Theorem 2. Let \(a\in\mathbb{R}\cup \{-\infty\}\), \(b\in \mathbb{R}\cup \{+\infty\}\) such that \(b>a\), and \(f,g:[a,b]\to [0,+\infty)\) be integrable functions. Then, for any \(x \in [a,b]\), the following inequality holds: \[\begin{aligned} & \sqrt{\left(\int_a^x f(t) dt\right) \left(\int_x^b g(t) dt\right)} + \sqrt{\left(\int_x^b f(t) dt\right) \left(\int_a^x g(t) dt\right)}\le \sqrt{\left( \int_a^b f(t) dt\right) \left(\int_a^b g(t) dt \right) }. \end{aligned}\]
Proof.
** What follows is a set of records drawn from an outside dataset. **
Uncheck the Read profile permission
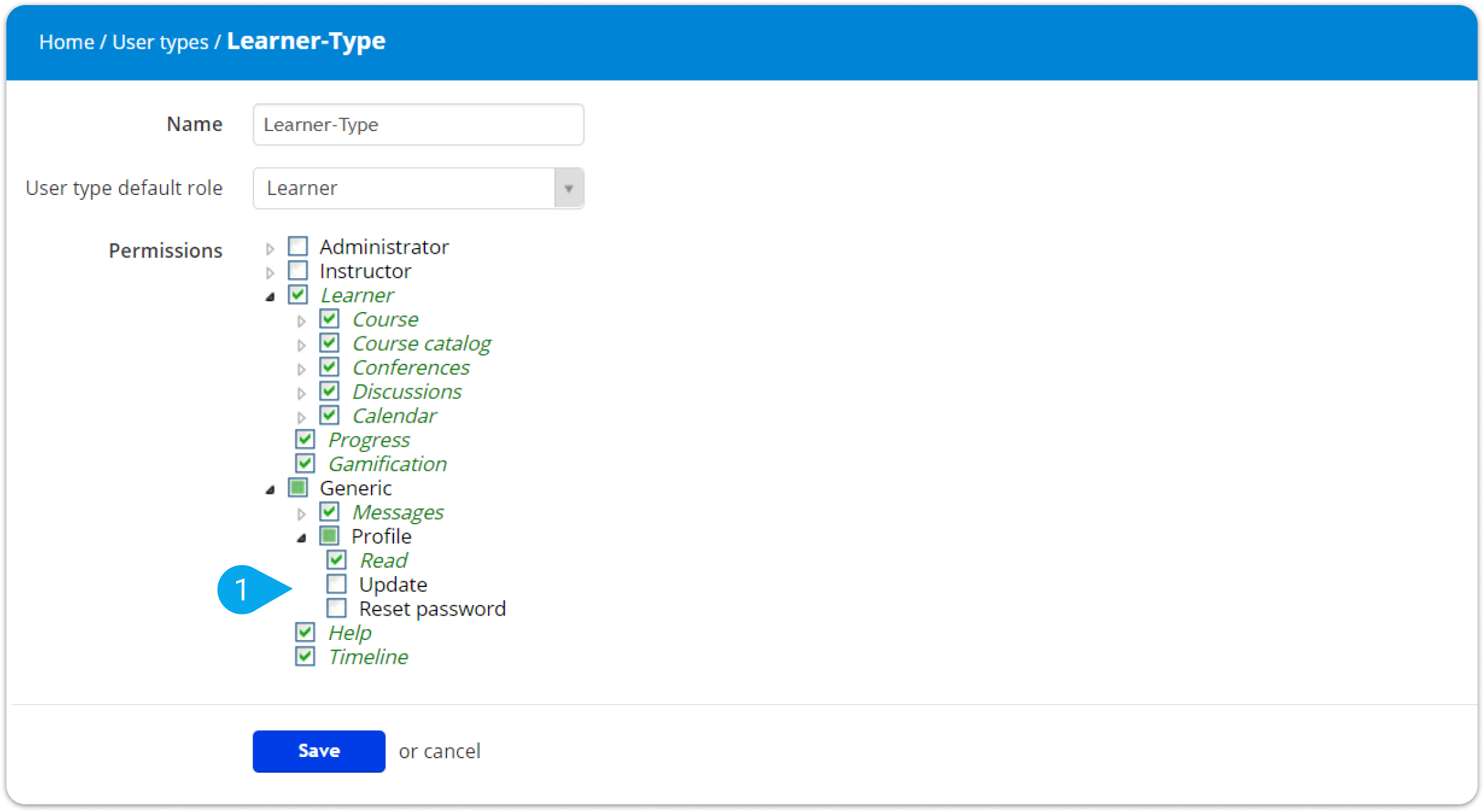1484x812 pixels. coord(336,560)
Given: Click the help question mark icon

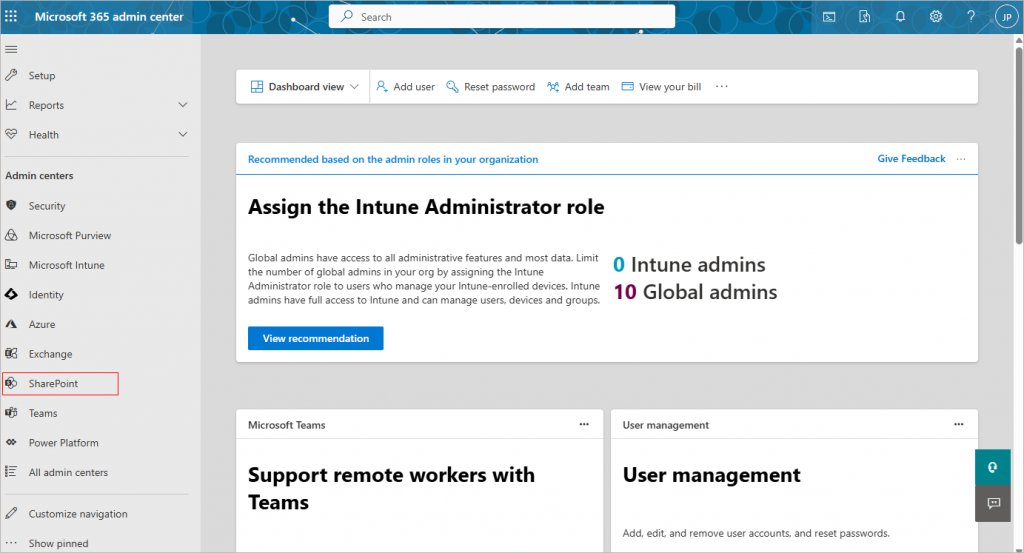Looking at the screenshot, I should pos(971,17).
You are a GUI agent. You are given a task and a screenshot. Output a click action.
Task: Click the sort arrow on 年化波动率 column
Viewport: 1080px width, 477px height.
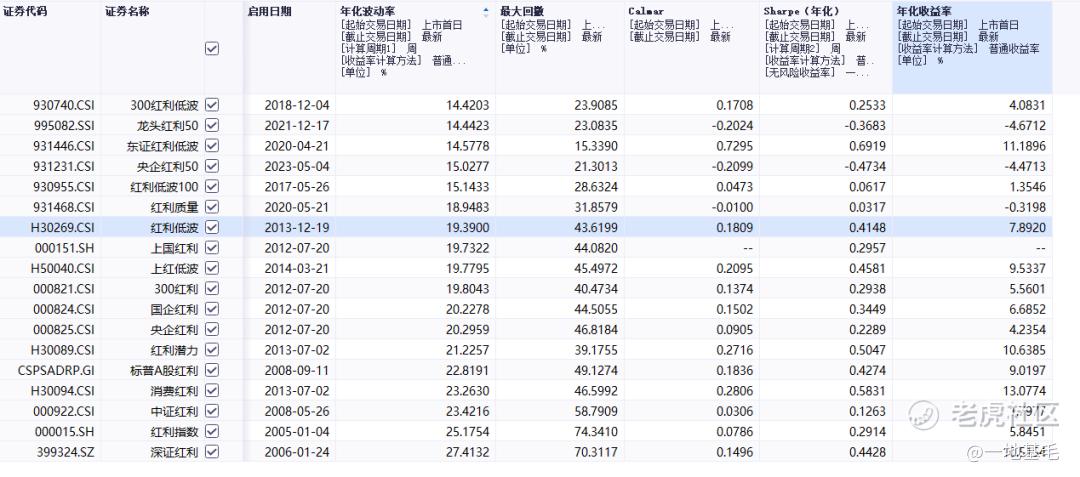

Lemma 1 ensures that, for any \(p,q,r,s \ge 0\), \[\begin{aligned} \sqrt{pq} + \sqrt{rs} \le \sqrt{(p+r)(q+s)}. \end{aligned}\]
Applying this inequality to the non-negative integrals \[p=\int_a^x f(t) dt,\quad q=\int_x^b g(t) dt, \quad r =\int_x^b f(t) dt, \quad s=\int_a^x g(t) dt,\] and using the Chasles integral relation, we get \[\begin{aligned} & \sqrt{\left(\int_a^x f(t) dt\right) \left(\int_x^b g(t) dt\right)} + \sqrt{\left(\int_x^b f(t) dt\right) \left(\int_a^x g(t) dt\right)} \nonumber\\ &\qquad \le \sqrt{\left( \int_a^x f(t) dt+\int_x^b f(t) dt\right) \left(\int_a^x g(t) dt+\int_x^b g(t) dt \right) }\nonumber\\ &\qquad = \sqrt{\left( \int_a^b f(t) dt\right) \left(\int_a^b g(t) dt \right) }. \end{aligned}\]
This concludes the proof. ◻
Remark 2. With reference to Remark 1, the equality case in Theorem 2 holds if, for any \(x\in [a,b]\), \[\left( \int_a^x f(t) dt\right) \left( \int_a^x g(t) dt\right) = \left( \int_x^b f(t) dt \right) \left( \int_x^b g(t) dt \right).\]
This implies that \(f=g=0\) when evaluated at \(x=a\) and \(x=b\).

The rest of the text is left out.